When To Prefer Manual Runs Over The Workflow File¶
Use the workflow file when:
the stage order is stable,
the branch hand-off is already understood,
the goal is repeatability.
Run stages manually when:
a config is still being tuned,
a branch name or output path is changing,
the detect/apply hand-off is being debugged,
one stage is failing and needs isolated inspection.

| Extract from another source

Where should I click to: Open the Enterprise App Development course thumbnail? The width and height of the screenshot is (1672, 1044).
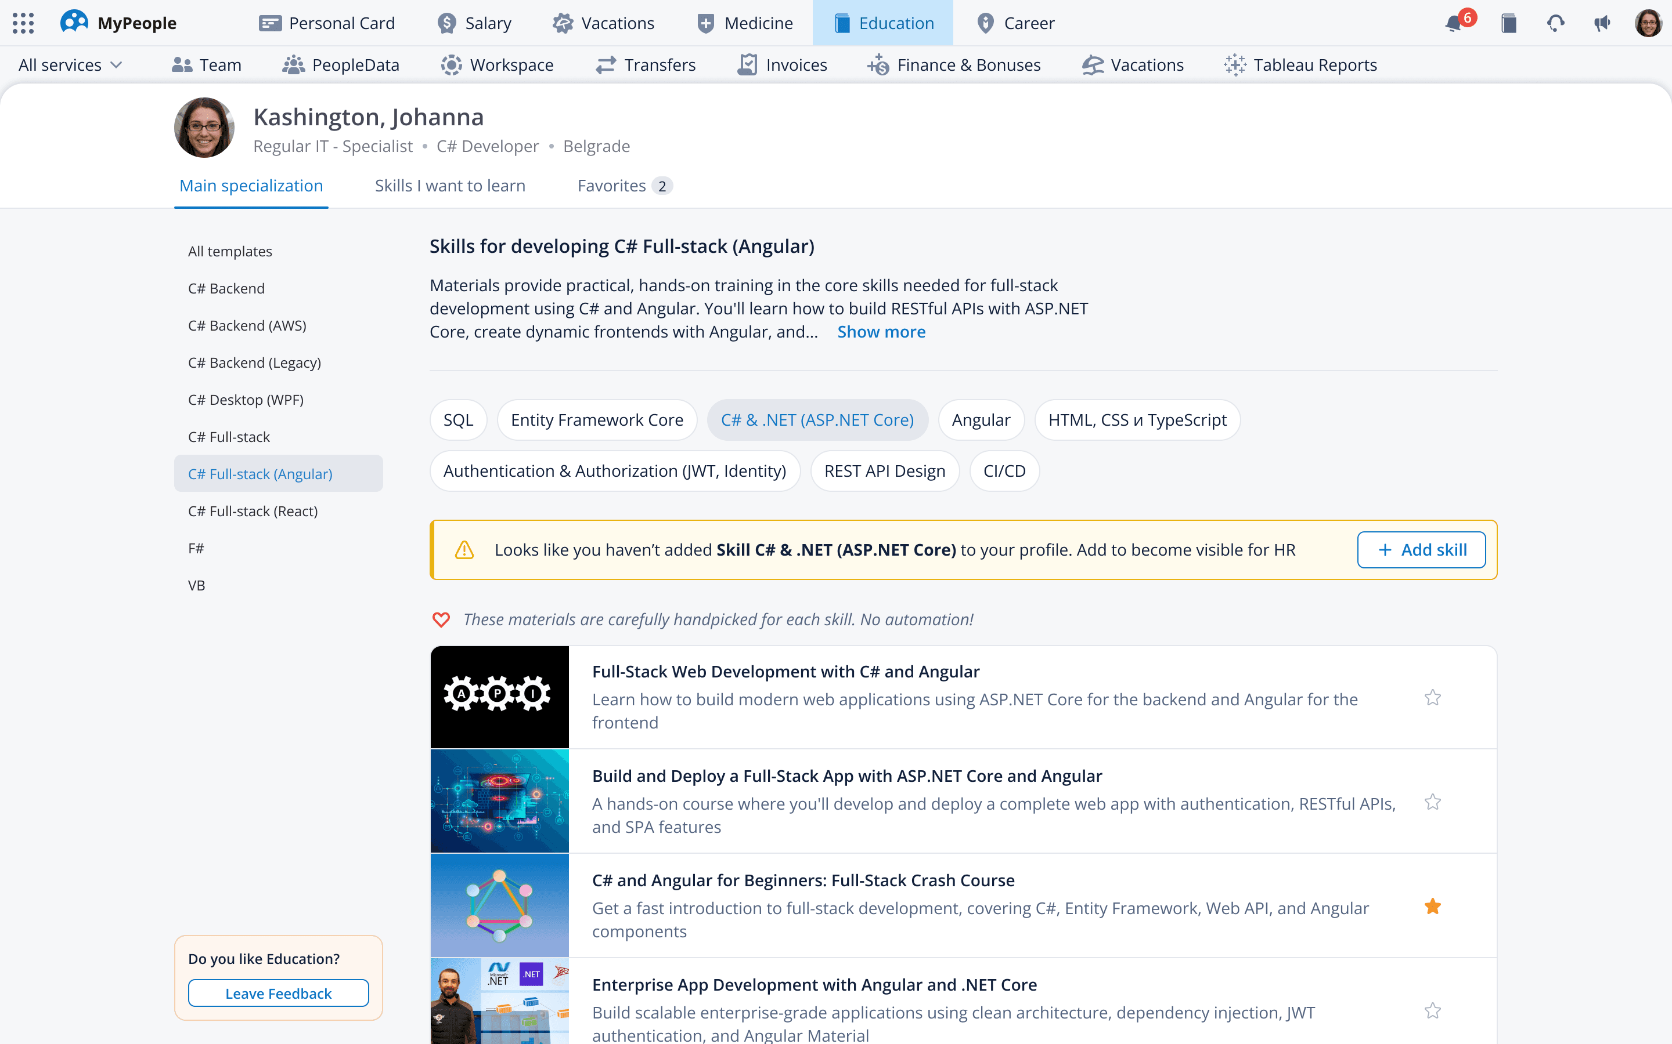pyautogui.click(x=499, y=1001)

Why Branch Chaining Matters¶
Each pass starts from the previous branch and writes a new branch:
raw_ingest->step1_fix_flags_variantsstep1_fix_flags_variants->step2_pqc_balanced_detectstep2_pqc_balanced_detect->step3_apply_qc_comments
This branch pattern matters because it preserves the logic of each stage:
Step 1 changes metadata and jump structure,
Step 2 generates diagnostics,
Step 3 applies selected QC actions.
Debugging Workflow Mode¶
If the full workflow fails, do not debug the whole workflow at once.
Instead:
identify which pass failed,
run that pass directly with
pleb --config ...,inspect the resolved config in
run_settings/,fix the stage-specific issue,
rerun the workflow.
This avoids treating workflow mode like a black box.
Final Rule¶
A workflow file is a convenience layer, not a substitute for understanding the individual run profiles.
If each of the three run profiles cannot be explained independently, the workflow file is still too opaque for routine use.